Um dem Schreitroboter im Volksschauspiel seine lebensecht anmutenden Bewegungen zu ermöglichen, erfolgt die bidirektionale Funk-Datenübertragung über vier eigenentwickelte Bedieneinheiten. Auch das 2,0 l Turbodiesel allradangetriebene und -gelenkte Transportfahrzeug mit einem Eigengewicht von 4,3 t, das den Transport des 11 t schweren Roboters ermöglicht, wird per Funkfernbedieneinheit bidirektional gesteuert in den wahlweise vier Lenkmodi Vorderachs-, Hinterachs-, Knicklader- oder Hundeganglenkung.
Das Entwicklungsteam nutzte bei der Realisierung des Tradinno das flexible Kompetenz-Netzwerk der Unternehmensgruppe und arbeitete dabei eng mit innovativen Unternehmen und Instituten zusammen. Die Entwickler ließen dem Roboter-Korpus Flügel mit einer Spanweite von 12 Metern wachsen, steckten ihn in Polyurethan- und GFK-Haut, füllten die Adern mit 80 Liter Kunstblut, und halfen Tradinno mit 11 kg Flüssiggas den Anforderungen entsprechend zum Feuerspeier zu mutieren.
Seine Premiere hat der Drachenroboter längst hinter sich, doch aus der Entwicklung und Realisierung solch mechatronischer Lösungen in neuartiger Komplexität können auch die Kunden schöpfen, werden beispielsweise in der Automobilindustrie mechatronische Lösungen für Antriebe, Lenkung und Bremsen eingesetzt.

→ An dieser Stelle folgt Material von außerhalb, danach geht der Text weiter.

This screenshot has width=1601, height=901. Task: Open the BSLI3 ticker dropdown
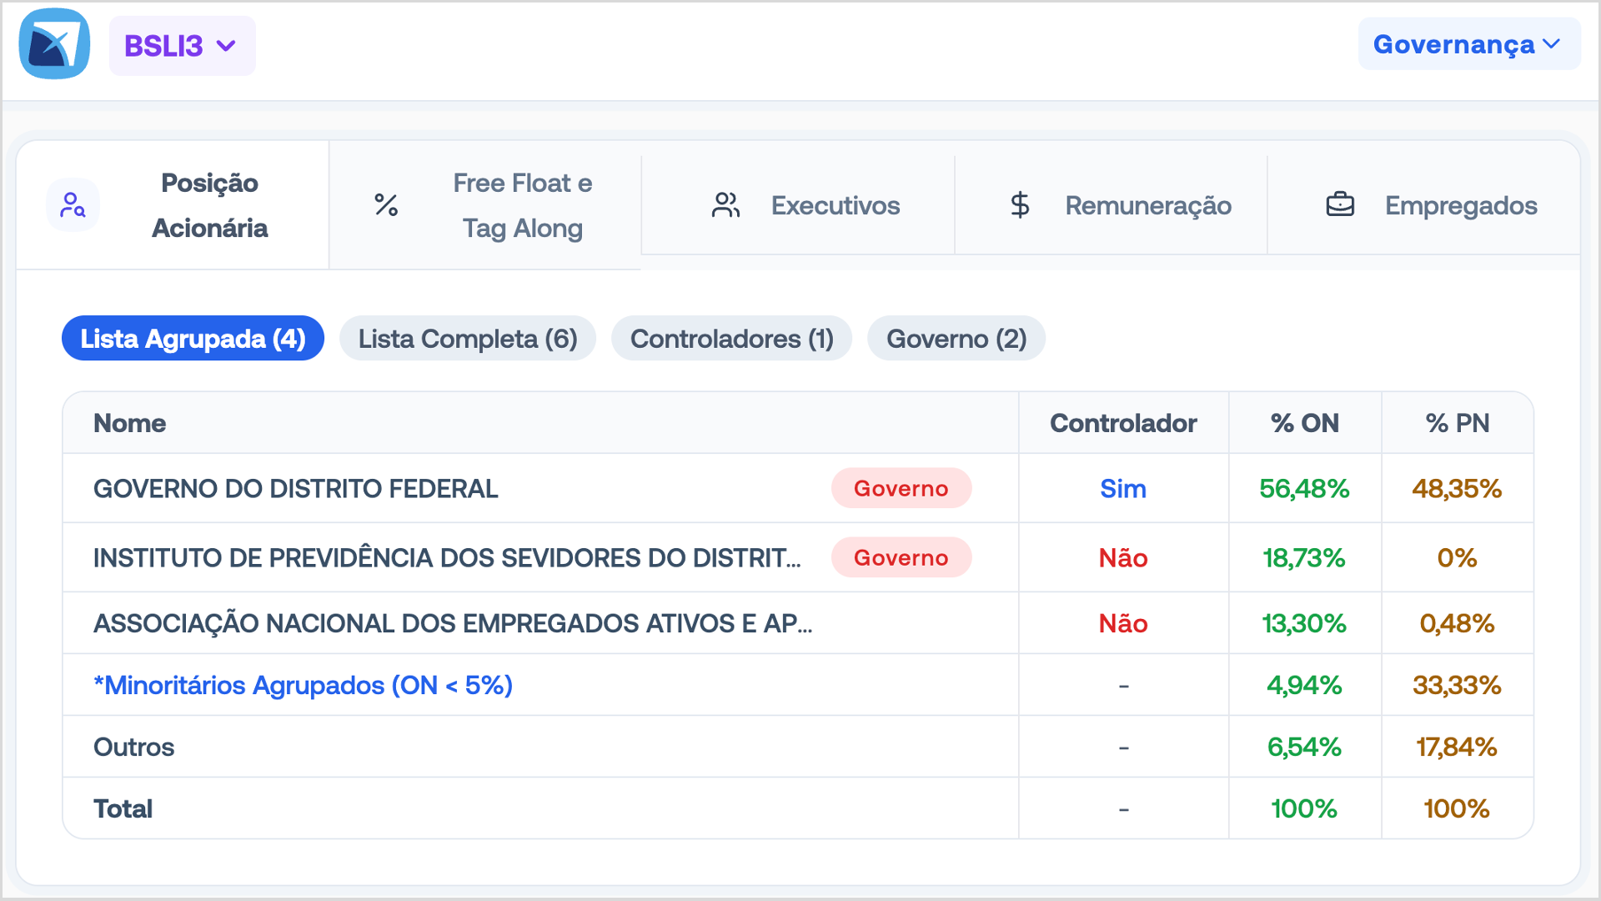point(182,46)
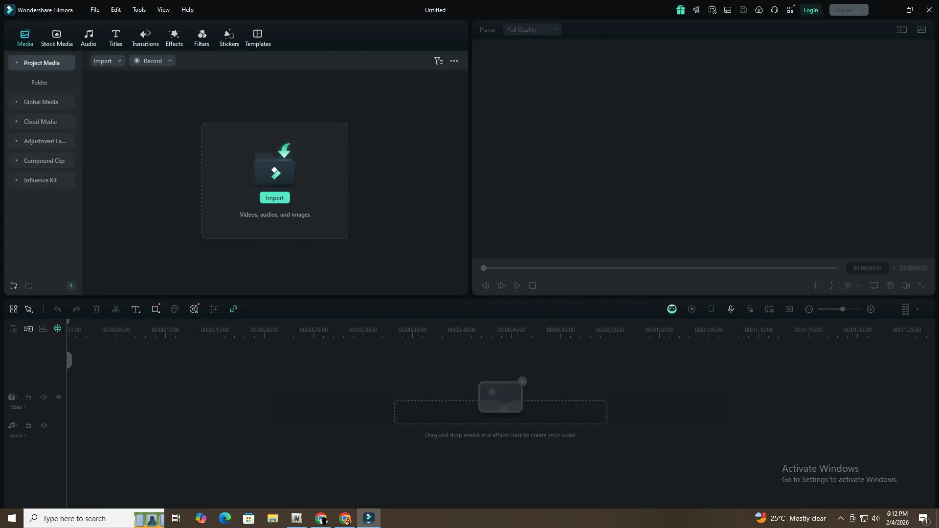Click the voiceover microphone icon
The width and height of the screenshot is (939, 528).
tap(730, 309)
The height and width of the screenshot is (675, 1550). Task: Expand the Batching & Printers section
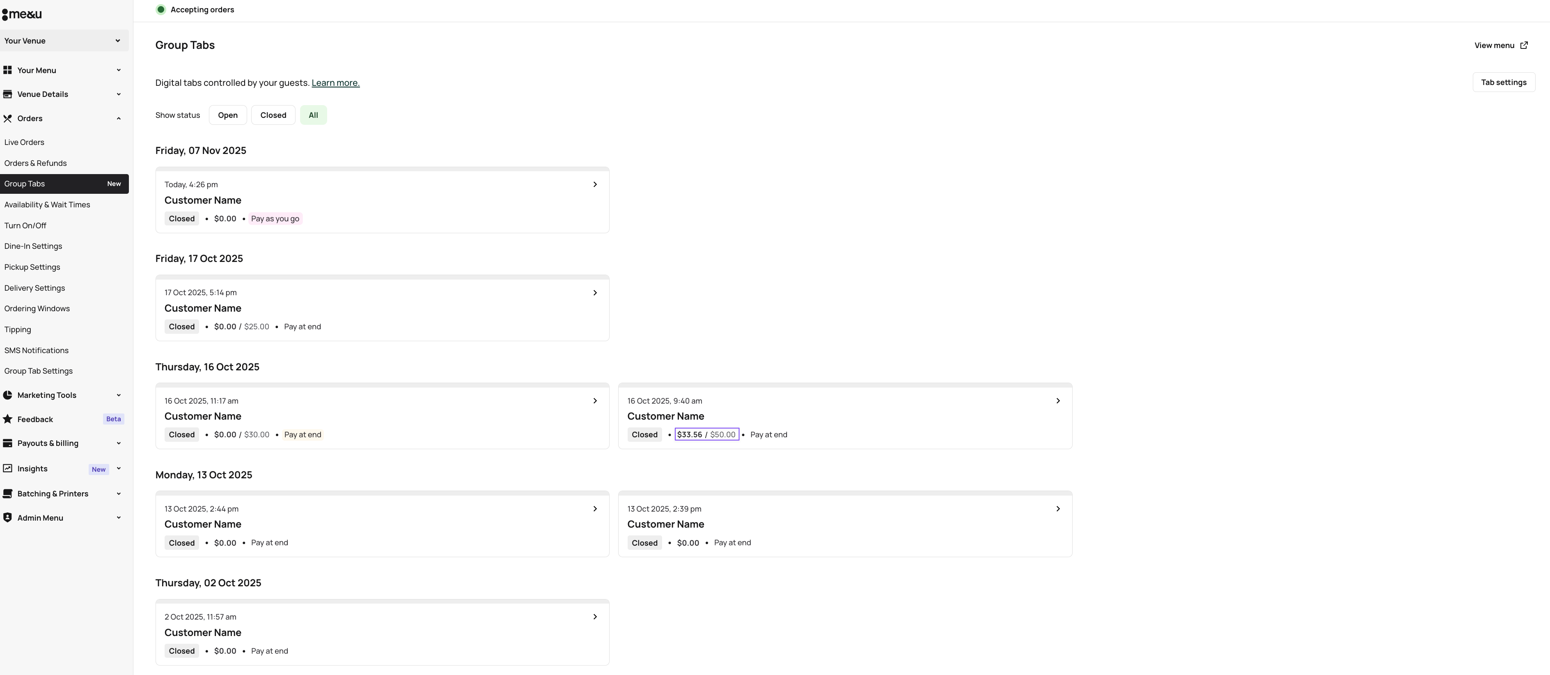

Unternehmensgruppe Zollner
Über 40 Jahre erfolgreiches Unternehmertum – 1965 von Manfred Zollner als Ein-Mann-Betrieb gegründet wurde im Laufe der Unternehmensgeschichte kontinuierlich in ein gesundes Wachstum aus eigener Kraft investiert. Nach und nach wurde eigenes Technologie-Know-how aufgebaut und branchen- sowie kundenorientiert weitere Standorte im In- und Ausland gegründet. Weltweit unter den Top 15 der Auftragsfertiger, zählt die Unternehmensgruppe zu den weltweit erfolgreichen EMS-Dienstleistern. Als Partner global agierender Spitzenunternehmen der Elektro- und Elektronikindustrie unterstützt das Unternehmen mit Systemlösungen von der Entwicklung über die Produktion bis hin zum After Sales Service. Technologischer Vorsprung und technologische Vielfalt zählen zu den entscheidenden Vorzügen der Unternehmensgruppe. Flachbaugruppenproduktion, Produktion induktiver Bauelemente, Kunststofftechnik, Formen- und Werkzeugbau, Metallbearbeitung, Oberflächentechnik und Systemintegration, diese Technologien stehen an den Produktionsstandorten zur Verfügung. Hier produziert das Unternehmen Einzelteile, Module, Geräte und komplexe Systeme. Mit insgesamt über 7.000 Mitarbeitern auf über 250.000 m2 Produktionsfläche agiert die Unternehmensgruppe Zollner an 15 Standorten in Deutschland, Ungarn, Rumänien, Tunesien, China und den USA.